Les circonstances de l’espèce justifient de condamner M. [G] [I] et Mme [O] [U] à payer à M. [K] [R] et Mme [T] [U] une indemnité de 10 000 euros au titre des frais exclus des dépens exposés à l’occasion du présent procès ; ils seront eux-mêmes déboutés de leur demande à ce titre, ainsi que la société Poto mitan.
PAR CES MOTIFS
La cour, statuant après débats en audience publique, par arrêt contradictoire,
CONFIRME le jugement déféré en ce qu’il a :
1) déclaré irrecevable l’intervention volontaire de la société Poto mitan pour défaut de qualité à agir,
2) rejeté la fin de non-recevoir tirée de la prescription opposée par M. [G] [I] et Mme [O] [U] à l’action de M. [K] [R] et Mme [T] [U] ;
INFIRME le jugement déféré en ce qu’il a :
1) débouté M. [K] [R] et Mme [T] [U] de l’intégralité de leurs demandes,
2) condamné M. [K] [R], Mme [T] [U] et M. [F] [J] aux dépens ;
Et, statuant à nouveau de ces chefs,
CONDAMNE M. [G] [I] et Mme [O] [U] à payer à M. [K] [R] et Mme [T] [U] la somme de 41 050 euros, avec intérêts au taux légal à compter 30 août 2017 ;
ORDONNE la capitalisation des intérêts par années entières ;
DÉBOUTE M. [K] [R] et Mme [T] [U] de leur demande de dommages et intérêts pour résistance abusive ;
CONDAMNE M. [G] [I] et Mme [O] [U] aux dépens de première instance, qui pourront être recouvrés directement dans les conditions prévues par l’article 699 du code de procédure civile, à l’exception de ceux exposés par M. [F] [J] et la société Poto mitan, que ceux-ci conserveront à leur charge ;
Ajoutant au jugement déféré,
DÉCLARE irrecevables les demandes de M. [G] [I] et de Mme [O] [U] contre la société Poto mitan ;
CONDAMNE M. [G] [I] et Mme [O] [U] aux dépens d’appel, qui pourront être recouvrés directement dans les conditions prévues par l’article 699 du code de procédure civile, à l’exception de ceux exposés par M. [F] [J] et la société Poto mitan, que ceux-ci conserveront à leur charge ;
CONDAMNE M. [G] [I] et Mme [O] [U] à payer à M. [K] [R] et Mme [T] [U] une indemnité de 10 000 euros, par application de l’article 700 du code de procédure civile, et les déboute de leur demande à ce titre ainsi que la société Poto mitan.
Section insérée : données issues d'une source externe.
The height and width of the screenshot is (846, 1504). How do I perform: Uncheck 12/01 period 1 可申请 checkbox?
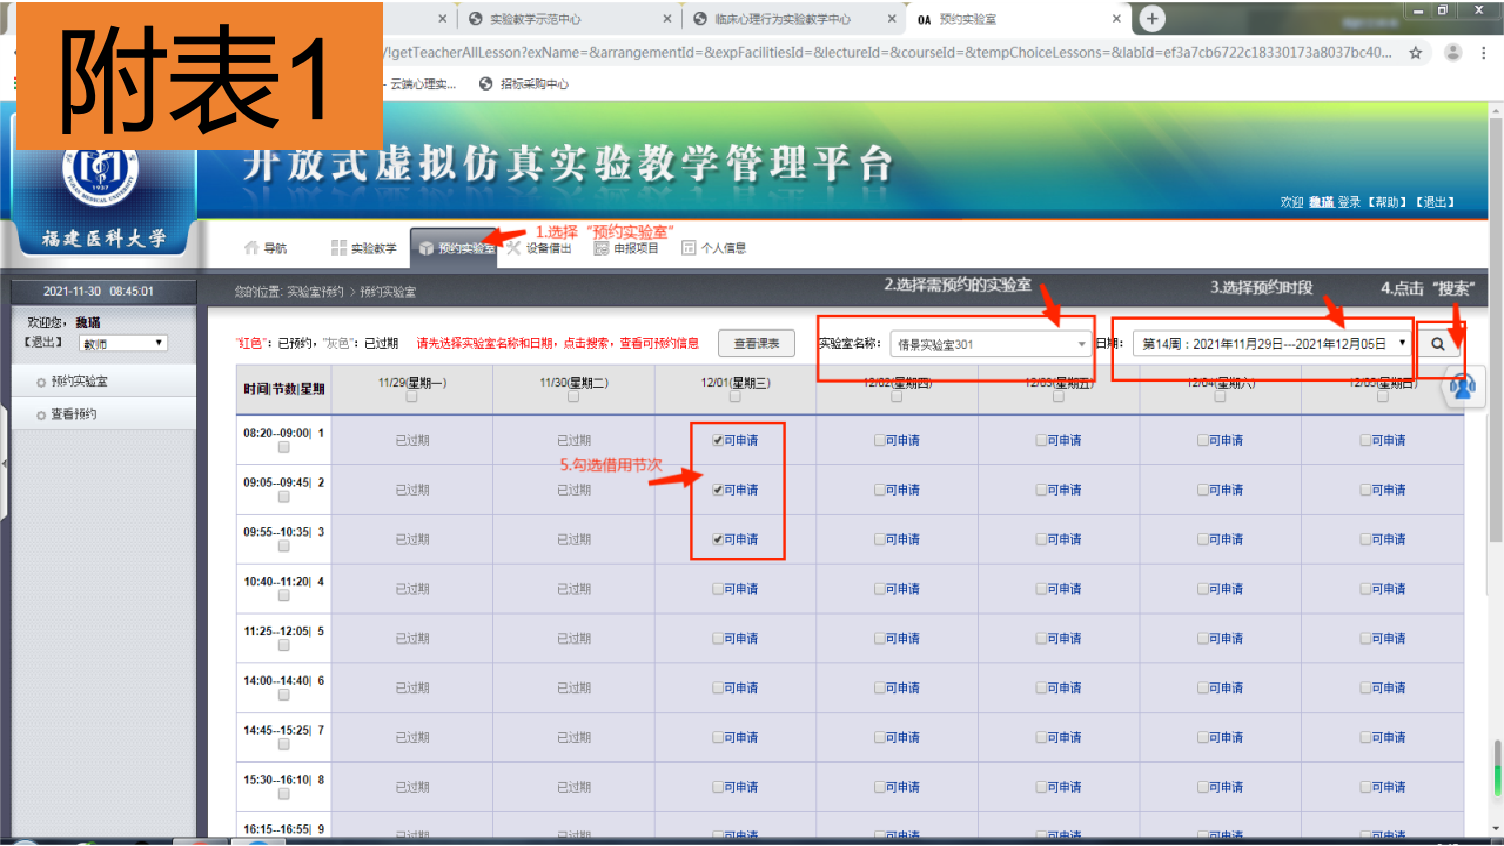717,440
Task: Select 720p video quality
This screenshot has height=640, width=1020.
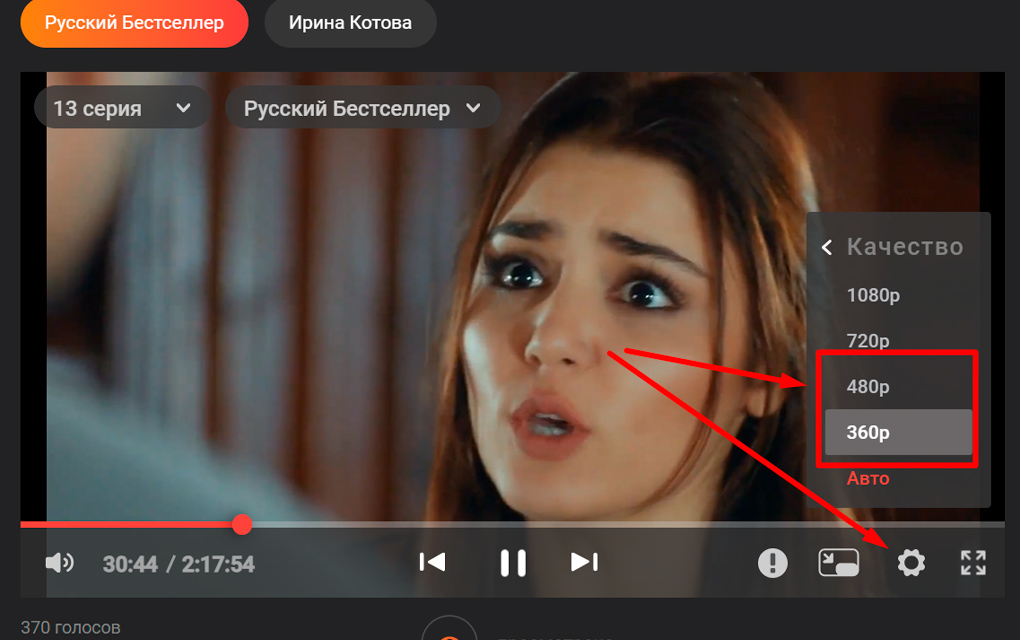Action: click(867, 341)
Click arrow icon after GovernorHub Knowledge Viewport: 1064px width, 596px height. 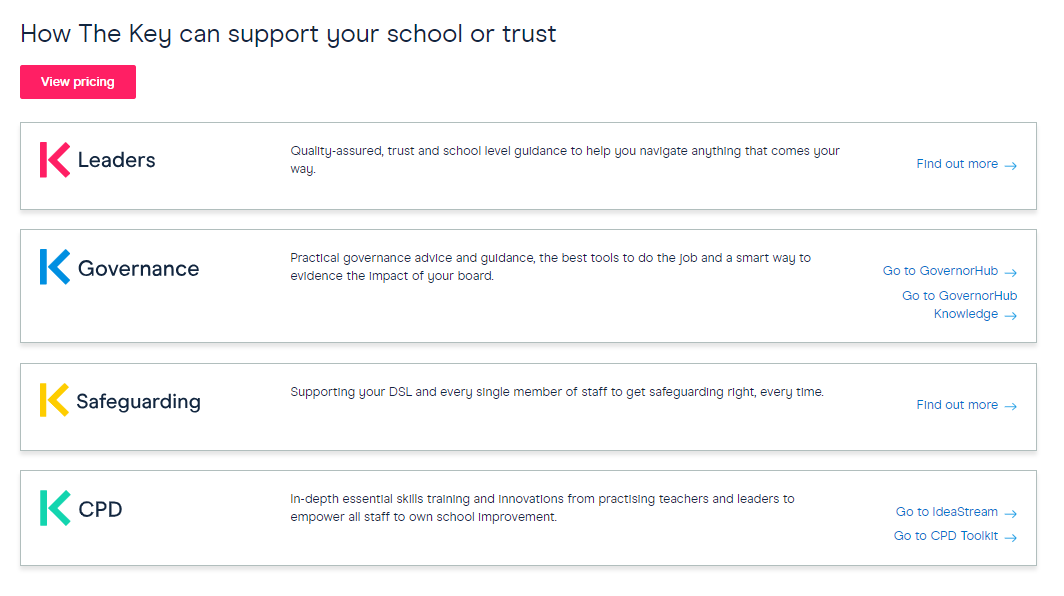(x=1010, y=316)
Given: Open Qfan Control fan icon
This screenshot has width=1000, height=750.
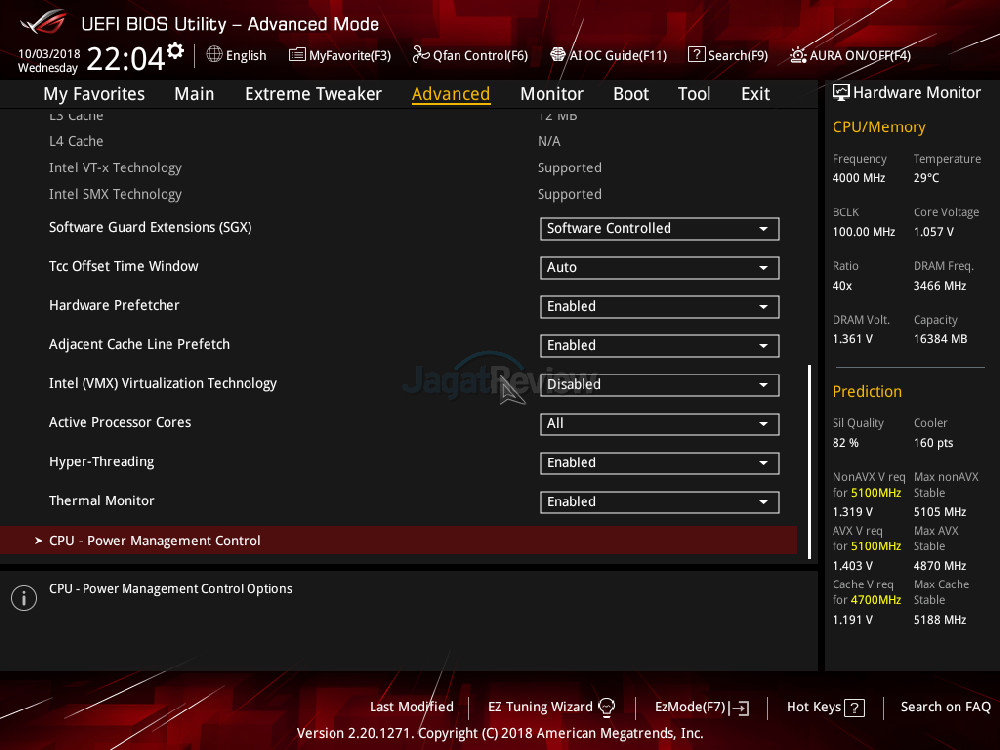Looking at the screenshot, I should click(421, 55).
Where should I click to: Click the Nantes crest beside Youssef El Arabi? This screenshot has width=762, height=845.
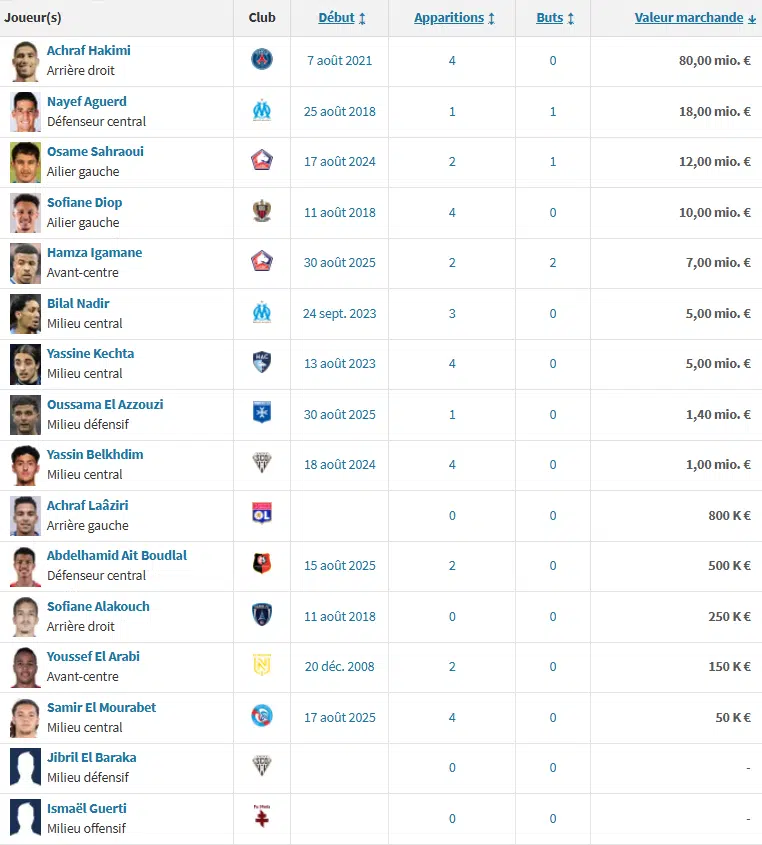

Prononcé publiquement par mise à disposition de l’arrêt au greffe de la cour, les parties en ayant été préalablement avisées dans les conditions prévues au deuxième alinéa de l’article 450 du code de procédure civile.
Signé par Monsieur Emmanuel ROBIN, Président et par Madame Kalliopi CAPO-CHICHI, Greffier, auquel la minute de la décision a été remise par le magistrat signataire.